When I found out that the home page of our site was 1.8MB, I was shocked. Literally. Even with zero images (which generally occupy more than 50% of the total page size), our page was so big. How was it possible? After digging a bit, I found out that fonts were taking 1.6MB! Yes, no one would believe that! Who uses web fonts that take around 90% of the page size? I thought that some fonts which weren’t even required were being loaded. That was the best guess I did then.
So I moved forward with my guess until I found out that I was wrong. CSS is also optimized in the core, so it only loads the fonts which are being used at least in one place. Digging up more, from the Chrome inspector, I found that each font was occupying almost 200KB (there were about 4-5 like this) and one special font with 450KB. Found the culprits!
Researching more, I found that we were mostly using OTF and TTF font types. WOFF types are generally smaller and use ZLIB compression. Moving to the code, I found the following snippet:
@font-face { font-family: 'Roboto-Regular'; src: url('fonts/Roboto-Regular.eot?#iefix') format('embedded-opentype'), url('fonts/Roboto-Regular.ttf') format('truetype'), url('fonts/Roboto-Regular.otf') format('opentype'), url('fonts/Roboto-Regular.woff') format('woff'); }
See, the browser reads the code from the first URL. Whatever format the browser finds supportable, it’ll pick that up and won’t process any further. And none of the browsers were going beyond OpenType. So, I did some line rearrangements and the new code was:
@font-face { font-family: 'Roboto-Regular'; src: url('fonts/Roboto-Regular.woff') format('woff'), url('fonts/Roboto-Regular.eot?#iefix') format('embedded-opentype'), url('fonts/Roboto-Regular.ttf') format('truetype'), url('fonts/Roboto-Regular.otf') format('opentype'); }
What did I do? Just made sure whichever browsers support WOFF, they pick that up and don’t move further. The browser not supporting the first three will pick up the fourth. And chances are rare that people use those crappy browsers.

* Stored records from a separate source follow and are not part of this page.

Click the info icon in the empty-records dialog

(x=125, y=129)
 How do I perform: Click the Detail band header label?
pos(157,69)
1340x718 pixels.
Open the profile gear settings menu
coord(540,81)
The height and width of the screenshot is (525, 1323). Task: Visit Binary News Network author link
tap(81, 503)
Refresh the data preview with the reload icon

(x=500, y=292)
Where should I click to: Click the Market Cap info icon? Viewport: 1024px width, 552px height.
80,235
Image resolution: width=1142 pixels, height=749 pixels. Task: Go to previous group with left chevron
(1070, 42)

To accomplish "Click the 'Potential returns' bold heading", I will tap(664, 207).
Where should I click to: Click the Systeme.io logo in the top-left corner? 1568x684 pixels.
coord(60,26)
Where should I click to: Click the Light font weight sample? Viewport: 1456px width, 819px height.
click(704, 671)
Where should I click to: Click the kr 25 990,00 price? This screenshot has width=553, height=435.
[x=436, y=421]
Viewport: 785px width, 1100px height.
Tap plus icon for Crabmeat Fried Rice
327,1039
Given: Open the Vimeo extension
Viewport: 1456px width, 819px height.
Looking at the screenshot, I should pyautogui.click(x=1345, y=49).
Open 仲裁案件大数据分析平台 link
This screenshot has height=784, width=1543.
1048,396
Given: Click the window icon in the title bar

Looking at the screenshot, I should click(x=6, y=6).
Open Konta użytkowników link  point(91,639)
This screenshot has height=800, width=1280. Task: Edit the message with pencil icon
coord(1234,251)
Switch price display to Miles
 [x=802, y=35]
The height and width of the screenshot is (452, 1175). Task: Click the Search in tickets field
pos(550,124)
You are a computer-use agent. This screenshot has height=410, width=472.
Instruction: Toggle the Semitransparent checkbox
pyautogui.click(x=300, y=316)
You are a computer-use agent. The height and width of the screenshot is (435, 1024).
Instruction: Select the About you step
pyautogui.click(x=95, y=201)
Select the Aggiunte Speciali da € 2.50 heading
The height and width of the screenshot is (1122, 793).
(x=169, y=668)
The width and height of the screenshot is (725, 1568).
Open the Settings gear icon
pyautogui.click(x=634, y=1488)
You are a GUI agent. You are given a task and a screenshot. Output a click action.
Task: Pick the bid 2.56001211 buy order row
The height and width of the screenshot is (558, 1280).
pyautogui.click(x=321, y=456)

Similar changes in a few more font definitions and the page size reduced to 400KB. The page loads instantaneously now adding direct value as visitors over a slower network are now more likely to stay and read about us.
Yes, it’s not done yet. 400Kb is still too large for a page with no images. See that Requests box there? 38 requests? What the @#%$! Definitely, need to reduce that. It’ll also help reduce the load time (3.37s is far from ideal).